→ **Your objective**: Your answer should be only the lines below from the one with "Click the Twitter icon in the news panel" to the one with "Viewport: 850px width, 601px height.", repeated exactly, ends included.

== Record excerpts ==

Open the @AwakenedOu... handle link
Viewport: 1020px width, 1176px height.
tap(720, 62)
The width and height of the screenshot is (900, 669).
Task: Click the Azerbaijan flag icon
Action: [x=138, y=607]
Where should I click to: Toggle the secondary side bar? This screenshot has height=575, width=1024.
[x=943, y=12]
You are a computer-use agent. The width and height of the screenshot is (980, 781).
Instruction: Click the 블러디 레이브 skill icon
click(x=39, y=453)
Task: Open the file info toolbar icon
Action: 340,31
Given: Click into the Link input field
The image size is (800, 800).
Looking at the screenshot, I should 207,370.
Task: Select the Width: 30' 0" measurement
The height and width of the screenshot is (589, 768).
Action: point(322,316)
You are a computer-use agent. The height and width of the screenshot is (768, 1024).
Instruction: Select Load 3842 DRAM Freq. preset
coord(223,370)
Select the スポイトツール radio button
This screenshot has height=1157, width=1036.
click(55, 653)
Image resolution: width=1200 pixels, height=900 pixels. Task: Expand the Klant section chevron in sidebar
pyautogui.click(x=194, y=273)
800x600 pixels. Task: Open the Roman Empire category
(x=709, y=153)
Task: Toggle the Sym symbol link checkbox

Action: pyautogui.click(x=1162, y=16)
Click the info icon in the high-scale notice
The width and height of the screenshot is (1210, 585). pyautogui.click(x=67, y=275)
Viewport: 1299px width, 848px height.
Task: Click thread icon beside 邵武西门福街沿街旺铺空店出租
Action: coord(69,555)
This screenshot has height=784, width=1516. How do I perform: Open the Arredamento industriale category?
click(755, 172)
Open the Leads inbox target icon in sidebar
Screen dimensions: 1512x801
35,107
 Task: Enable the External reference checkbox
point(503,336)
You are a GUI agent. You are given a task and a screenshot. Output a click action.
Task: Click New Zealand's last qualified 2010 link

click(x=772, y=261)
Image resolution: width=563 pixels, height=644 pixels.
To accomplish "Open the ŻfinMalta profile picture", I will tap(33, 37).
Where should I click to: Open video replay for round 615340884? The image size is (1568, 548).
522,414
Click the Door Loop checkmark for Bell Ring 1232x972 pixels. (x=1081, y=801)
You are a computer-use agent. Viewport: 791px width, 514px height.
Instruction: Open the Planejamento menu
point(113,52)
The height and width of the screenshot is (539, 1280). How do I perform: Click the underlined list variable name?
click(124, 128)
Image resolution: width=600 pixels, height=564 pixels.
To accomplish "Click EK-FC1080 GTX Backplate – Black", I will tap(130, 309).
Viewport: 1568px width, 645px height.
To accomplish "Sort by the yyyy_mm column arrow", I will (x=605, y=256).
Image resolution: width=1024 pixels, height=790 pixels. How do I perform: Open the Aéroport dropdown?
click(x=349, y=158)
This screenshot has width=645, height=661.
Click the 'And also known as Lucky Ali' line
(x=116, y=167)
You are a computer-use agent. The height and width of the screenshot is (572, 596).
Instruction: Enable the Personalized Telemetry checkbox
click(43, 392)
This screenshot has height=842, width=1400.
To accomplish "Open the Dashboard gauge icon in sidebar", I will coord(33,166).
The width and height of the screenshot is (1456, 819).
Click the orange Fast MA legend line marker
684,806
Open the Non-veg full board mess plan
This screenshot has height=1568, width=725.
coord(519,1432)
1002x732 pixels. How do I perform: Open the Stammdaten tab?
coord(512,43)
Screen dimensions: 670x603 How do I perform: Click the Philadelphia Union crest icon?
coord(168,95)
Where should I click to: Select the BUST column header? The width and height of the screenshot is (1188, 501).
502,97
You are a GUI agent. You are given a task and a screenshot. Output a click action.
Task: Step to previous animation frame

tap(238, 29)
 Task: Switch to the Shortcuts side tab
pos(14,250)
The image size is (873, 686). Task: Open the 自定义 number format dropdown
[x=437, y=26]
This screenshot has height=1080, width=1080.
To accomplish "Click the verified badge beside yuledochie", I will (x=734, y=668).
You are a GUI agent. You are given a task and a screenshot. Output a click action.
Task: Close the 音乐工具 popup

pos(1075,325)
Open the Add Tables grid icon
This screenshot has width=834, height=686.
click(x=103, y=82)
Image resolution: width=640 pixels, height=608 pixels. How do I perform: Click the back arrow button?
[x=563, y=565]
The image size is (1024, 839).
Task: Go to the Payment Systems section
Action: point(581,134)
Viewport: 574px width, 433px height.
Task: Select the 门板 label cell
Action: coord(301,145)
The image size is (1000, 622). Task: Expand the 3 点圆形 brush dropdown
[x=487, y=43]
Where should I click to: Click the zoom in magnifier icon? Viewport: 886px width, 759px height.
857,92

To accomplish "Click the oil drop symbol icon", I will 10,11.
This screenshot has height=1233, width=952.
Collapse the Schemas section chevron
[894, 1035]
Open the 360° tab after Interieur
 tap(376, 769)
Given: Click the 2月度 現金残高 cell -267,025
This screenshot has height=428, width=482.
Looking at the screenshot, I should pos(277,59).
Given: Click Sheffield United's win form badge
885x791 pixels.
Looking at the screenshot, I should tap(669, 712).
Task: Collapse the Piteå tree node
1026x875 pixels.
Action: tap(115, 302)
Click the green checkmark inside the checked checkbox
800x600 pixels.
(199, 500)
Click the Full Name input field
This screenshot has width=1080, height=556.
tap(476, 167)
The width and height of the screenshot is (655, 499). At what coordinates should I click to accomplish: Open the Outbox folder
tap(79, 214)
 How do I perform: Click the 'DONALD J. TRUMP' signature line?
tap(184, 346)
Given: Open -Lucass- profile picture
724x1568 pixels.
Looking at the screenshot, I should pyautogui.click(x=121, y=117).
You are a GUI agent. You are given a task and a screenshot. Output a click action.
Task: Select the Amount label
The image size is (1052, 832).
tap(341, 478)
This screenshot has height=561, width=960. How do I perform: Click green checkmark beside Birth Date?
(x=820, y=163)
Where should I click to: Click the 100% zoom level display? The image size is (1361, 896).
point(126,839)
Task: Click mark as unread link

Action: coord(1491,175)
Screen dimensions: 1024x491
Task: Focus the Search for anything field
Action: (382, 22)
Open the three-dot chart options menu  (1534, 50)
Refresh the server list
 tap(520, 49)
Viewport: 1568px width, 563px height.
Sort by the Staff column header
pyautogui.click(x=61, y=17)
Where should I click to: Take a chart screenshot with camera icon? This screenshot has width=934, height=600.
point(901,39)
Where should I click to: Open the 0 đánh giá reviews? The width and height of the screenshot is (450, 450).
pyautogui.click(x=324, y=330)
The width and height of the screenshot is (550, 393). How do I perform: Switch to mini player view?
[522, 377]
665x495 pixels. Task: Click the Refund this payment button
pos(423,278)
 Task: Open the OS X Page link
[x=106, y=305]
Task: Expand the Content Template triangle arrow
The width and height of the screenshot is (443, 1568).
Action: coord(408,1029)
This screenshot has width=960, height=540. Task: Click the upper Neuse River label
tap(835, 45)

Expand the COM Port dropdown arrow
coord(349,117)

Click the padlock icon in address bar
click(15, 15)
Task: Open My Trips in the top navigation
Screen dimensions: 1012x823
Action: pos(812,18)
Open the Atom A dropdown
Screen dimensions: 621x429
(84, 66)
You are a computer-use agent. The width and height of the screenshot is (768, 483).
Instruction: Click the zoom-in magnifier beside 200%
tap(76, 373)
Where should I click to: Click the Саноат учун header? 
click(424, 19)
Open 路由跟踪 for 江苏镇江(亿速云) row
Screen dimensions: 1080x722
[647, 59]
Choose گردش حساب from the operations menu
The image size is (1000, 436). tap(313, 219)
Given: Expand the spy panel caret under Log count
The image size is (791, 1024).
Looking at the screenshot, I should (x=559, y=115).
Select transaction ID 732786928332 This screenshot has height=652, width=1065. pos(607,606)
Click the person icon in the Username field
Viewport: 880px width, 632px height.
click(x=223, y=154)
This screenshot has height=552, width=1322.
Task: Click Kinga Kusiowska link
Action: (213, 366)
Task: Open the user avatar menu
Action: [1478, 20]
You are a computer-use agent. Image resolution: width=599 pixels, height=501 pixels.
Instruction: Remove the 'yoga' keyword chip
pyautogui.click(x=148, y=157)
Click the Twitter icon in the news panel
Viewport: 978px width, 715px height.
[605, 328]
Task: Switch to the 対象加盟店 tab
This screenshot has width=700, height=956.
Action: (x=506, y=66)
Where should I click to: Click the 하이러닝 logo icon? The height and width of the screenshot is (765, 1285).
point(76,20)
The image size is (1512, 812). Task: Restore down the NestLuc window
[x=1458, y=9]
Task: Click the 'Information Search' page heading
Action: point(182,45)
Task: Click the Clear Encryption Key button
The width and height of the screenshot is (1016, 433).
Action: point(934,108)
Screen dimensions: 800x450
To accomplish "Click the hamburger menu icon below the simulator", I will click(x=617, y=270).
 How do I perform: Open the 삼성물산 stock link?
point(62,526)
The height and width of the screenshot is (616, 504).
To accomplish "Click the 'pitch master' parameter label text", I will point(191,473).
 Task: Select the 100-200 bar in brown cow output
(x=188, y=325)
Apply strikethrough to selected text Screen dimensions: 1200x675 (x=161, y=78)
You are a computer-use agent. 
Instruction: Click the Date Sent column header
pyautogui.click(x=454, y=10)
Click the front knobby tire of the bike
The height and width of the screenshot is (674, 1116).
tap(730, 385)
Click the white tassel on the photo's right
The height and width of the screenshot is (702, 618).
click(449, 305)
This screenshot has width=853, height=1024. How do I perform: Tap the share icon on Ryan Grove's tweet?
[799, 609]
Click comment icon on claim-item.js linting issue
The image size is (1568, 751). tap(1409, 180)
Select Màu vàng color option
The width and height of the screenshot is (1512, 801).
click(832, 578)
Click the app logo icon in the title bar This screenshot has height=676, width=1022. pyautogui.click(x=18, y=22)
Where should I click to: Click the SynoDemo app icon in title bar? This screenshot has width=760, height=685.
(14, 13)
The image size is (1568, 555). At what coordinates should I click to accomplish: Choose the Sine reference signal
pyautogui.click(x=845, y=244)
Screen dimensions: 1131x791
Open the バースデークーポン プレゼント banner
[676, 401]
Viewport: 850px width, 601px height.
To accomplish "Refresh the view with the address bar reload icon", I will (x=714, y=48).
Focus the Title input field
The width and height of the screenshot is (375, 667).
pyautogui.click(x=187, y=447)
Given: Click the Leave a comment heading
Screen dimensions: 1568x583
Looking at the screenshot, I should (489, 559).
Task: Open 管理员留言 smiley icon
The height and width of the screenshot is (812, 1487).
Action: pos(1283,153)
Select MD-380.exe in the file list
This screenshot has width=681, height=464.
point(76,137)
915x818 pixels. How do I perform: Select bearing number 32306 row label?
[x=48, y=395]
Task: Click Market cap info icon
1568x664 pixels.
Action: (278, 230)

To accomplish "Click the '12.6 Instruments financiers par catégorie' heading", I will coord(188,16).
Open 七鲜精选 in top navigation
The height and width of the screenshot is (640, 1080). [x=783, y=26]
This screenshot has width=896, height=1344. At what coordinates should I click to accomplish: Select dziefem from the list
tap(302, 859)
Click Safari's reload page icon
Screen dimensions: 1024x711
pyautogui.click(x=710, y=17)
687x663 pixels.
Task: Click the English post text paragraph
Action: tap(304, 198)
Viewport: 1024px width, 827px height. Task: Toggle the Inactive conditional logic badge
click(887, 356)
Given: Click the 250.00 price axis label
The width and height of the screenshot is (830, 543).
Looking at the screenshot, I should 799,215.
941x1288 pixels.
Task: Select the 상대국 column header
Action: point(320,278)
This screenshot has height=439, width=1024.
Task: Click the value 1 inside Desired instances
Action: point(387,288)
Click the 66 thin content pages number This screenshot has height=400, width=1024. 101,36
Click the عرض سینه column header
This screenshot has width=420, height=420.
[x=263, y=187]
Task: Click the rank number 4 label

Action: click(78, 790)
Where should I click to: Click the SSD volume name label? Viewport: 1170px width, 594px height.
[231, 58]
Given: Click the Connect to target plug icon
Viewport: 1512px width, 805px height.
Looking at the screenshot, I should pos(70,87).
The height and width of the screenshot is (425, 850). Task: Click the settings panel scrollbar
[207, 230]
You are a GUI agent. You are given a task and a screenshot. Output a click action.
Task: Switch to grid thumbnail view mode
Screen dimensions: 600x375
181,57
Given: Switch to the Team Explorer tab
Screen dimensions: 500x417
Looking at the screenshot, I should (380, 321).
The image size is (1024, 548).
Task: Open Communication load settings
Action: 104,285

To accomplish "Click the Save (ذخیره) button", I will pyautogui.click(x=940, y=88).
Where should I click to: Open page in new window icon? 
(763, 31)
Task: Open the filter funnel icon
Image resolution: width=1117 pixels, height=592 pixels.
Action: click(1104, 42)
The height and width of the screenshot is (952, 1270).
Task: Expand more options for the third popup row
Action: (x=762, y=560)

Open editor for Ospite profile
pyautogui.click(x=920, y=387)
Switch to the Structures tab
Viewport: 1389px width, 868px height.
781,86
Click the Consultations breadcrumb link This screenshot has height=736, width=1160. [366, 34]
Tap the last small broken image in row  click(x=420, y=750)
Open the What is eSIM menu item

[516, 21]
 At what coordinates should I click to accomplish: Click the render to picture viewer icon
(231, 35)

===

→ **The completed task**:
Click the Twitter icon in the news panel
Viewport: 978px width, 715px height.
[605, 328]
Task: Switch to the 対象加盟店 tab
This screenshot has width=700, height=956.
Action: (x=506, y=66)
Where should I click to: Click the 하이러닝 logo icon? The height and width of the screenshot is (765, 1285).
point(76,20)
The image size is (1512, 812). Task: Restore down the NestLuc window
[x=1458, y=9]
Task: Click the 'Information Search' page heading
Action: point(182,45)
Task: Click the Clear Encryption Key button
The width and height of the screenshot is (1016, 433).
Action: point(934,108)
Screen dimensions: 800x450
To accomplish "Click the hamburger menu icon below the simulator", I will click(x=617, y=270).
 How do I perform: Open the 삼성물산 stock link?
point(62,526)
The height and width of the screenshot is (616, 504).
To accomplish "Click the 'pitch master' parameter label text", I will point(191,473).
 Task: Select the 100-200 bar in brown cow output
(x=188, y=325)
Apply strikethrough to selected text Screen dimensions: 1200x675 (x=161, y=78)
You are a computer-use agent. 
Instruction: Click the Date Sent column header
pyautogui.click(x=454, y=10)
Click the front knobby tire of the bike
The height and width of the screenshot is (674, 1116).
tap(730, 385)
Click the white tassel on the photo's right
The height and width of the screenshot is (702, 618).
click(449, 305)
This screenshot has width=853, height=1024. How do I perform: Tap the share icon on Ryan Grove's tweet?
[799, 609]
Click comment icon on claim-item.js linting issue
The image size is (1568, 751). tap(1409, 180)
Select Màu vàng color option
The width and height of the screenshot is (1512, 801).
click(832, 578)
Click the app logo icon in the title bar This screenshot has height=676, width=1022. pyautogui.click(x=18, y=22)
Where should I click to: Click the SynoDemo app icon in title bar? This screenshot has width=760, height=685.
(14, 13)
The image size is (1568, 555). At what coordinates should I click to accomplish: Choose the Sine reference signal
pyautogui.click(x=845, y=244)
Screen dimensions: 1131x791
Open the バースデークーポン プレゼント banner
[676, 401]
Viewport: 850px width, 601px height.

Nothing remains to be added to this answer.